Мне вполне хватит статуса «писатель-любитель». Скорее, я связываю свое будущее с историей, в том числе – с историей как наукой. Я вижу себя автором нескольких монографий.
31. Чего больше в писательском успехе: упорного труда или таланта?
Наверное, поровну. Я сторонник идеи, что при должном усердии можно добиться желаемого, какие бы плохие карты тебе не сдала жизнь на старте. «Моцарты» заслуживают восхищения и даже зависти, но мне всегда по-человечески были симпатичны «Сальери». Реальный Антонио Сальери, к слову, Моцарта не травил, и никаким завистливым бездарем не был. Придворный композитор австрийского императора – это вам не баран чихнул.
32. Какова, по-Вашему, формула удачной книги?

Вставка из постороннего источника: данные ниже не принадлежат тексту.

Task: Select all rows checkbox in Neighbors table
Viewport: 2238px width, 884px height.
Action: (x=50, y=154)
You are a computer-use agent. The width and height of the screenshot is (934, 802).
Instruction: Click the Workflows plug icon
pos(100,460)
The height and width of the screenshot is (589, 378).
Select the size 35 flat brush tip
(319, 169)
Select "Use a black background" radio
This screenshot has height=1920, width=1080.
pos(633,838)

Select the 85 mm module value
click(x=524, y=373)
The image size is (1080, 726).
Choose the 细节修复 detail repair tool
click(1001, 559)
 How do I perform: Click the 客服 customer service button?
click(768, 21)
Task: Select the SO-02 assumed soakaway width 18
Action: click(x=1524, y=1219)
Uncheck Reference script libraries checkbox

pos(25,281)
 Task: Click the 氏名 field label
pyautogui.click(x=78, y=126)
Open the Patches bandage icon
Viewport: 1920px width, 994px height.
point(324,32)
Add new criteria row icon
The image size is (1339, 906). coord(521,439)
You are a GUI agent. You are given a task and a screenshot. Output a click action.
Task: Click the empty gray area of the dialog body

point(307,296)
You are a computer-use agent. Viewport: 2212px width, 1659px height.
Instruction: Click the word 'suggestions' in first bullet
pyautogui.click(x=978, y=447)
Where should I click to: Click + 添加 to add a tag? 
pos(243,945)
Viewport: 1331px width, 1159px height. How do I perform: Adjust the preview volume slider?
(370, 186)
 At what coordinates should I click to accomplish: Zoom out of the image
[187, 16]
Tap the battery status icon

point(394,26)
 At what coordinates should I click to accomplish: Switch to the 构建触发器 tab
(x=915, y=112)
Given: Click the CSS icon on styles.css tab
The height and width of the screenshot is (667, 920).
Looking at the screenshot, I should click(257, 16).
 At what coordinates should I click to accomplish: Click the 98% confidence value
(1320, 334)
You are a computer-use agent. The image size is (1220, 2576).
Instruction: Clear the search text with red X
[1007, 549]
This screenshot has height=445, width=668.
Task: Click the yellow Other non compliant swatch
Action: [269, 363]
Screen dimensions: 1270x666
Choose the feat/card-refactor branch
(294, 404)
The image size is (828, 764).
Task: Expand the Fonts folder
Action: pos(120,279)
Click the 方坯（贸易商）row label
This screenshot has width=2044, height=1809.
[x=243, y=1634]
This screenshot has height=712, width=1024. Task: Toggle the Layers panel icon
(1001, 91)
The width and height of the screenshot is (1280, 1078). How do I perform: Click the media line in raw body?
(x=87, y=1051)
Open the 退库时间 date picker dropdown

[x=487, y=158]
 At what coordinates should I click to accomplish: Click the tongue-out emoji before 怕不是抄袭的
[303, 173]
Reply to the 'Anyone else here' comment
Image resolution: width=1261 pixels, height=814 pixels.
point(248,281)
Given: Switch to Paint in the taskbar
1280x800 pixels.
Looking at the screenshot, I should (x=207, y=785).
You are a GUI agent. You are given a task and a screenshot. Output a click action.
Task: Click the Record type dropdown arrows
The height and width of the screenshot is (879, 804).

У каждого – своя. Я, как визуал, ценю яркость и детальность описаний. Очень люблю иронию и черный юмор, вообще весьма уважаю такой жанр (незаслуженно сегодня обойденный вниманием) как «плутовской роман». Если это есть в книге – меня она как минимум заинтересует. Еще, на мой взгляд, книга должна быть умной, но это уже вкусовщина. И еще книга не должна учить мерзостям. Это тоже субъективное, но я так считаю. Можно писать о низменном, о пороках, разврате, насилии и тому подобном – есть целые жанры для подобного творчества, в таком жанре работал, например, уже упомянутый Федор Михайлович Достоевский, который сам жил в трущобах на съемной квартире и видел это вот все каждый день. Но давайте вспомним, чем заканчиваются его романы? Грязь и кровь могут быть декорациями, порой – весьма натуралистичными, но они не должны быть самоцелью и моралью произведения. В конце концов, искусство – это попытка выйти за привычные рамки мира, сделать его чуть лучше. Кто-то, как тот же Бодлер, меняет его через страдание, кто-то, как Селинджер – через рефлексию, кто-то – через радость. Даже абсолютно деструктивный и беспросветный Паланик оставляет какую-то надежду в конце, понимаете? Книги имеют свойство менять своих читателей, но не должно быть так, чтобы, прочтя книгу, ты стал хуже как человек, чем был прежде.
33. Должен ли автор учитывать в своих текстах политическую конъюнктуру?
Смотря, в какой стране живет, и насколько прихотлив к еде и условиям проживания. Но это, конечно, шутка. Я сторонник свободы слова, и, если мы говорим о России, наша страна вдоволь нажилась при «сильных руках», так что я против, что бы это вот все еще и в литературу проникало. Я против огромных костров Третьего Рейха, на которых сжигали книги неугодных писателей. Я против путевок в ГУЛАГ за книги. Я против политической цензуры и преследования авторов. Я даже как журналист не за всякий материал возьмусь, просто потому, что есть границы, за которые я не готов заходить. Я не готов превозносить людей, которые откровенно недостойны этого, я не готов становиться «глашатаем» какой-то силы, чьи убеждения и ценности мне чужды. Некоторые мои коллеги готовы, поэтому они и чуть лучше одеваются. Шучу, но направление мысли вы поняли.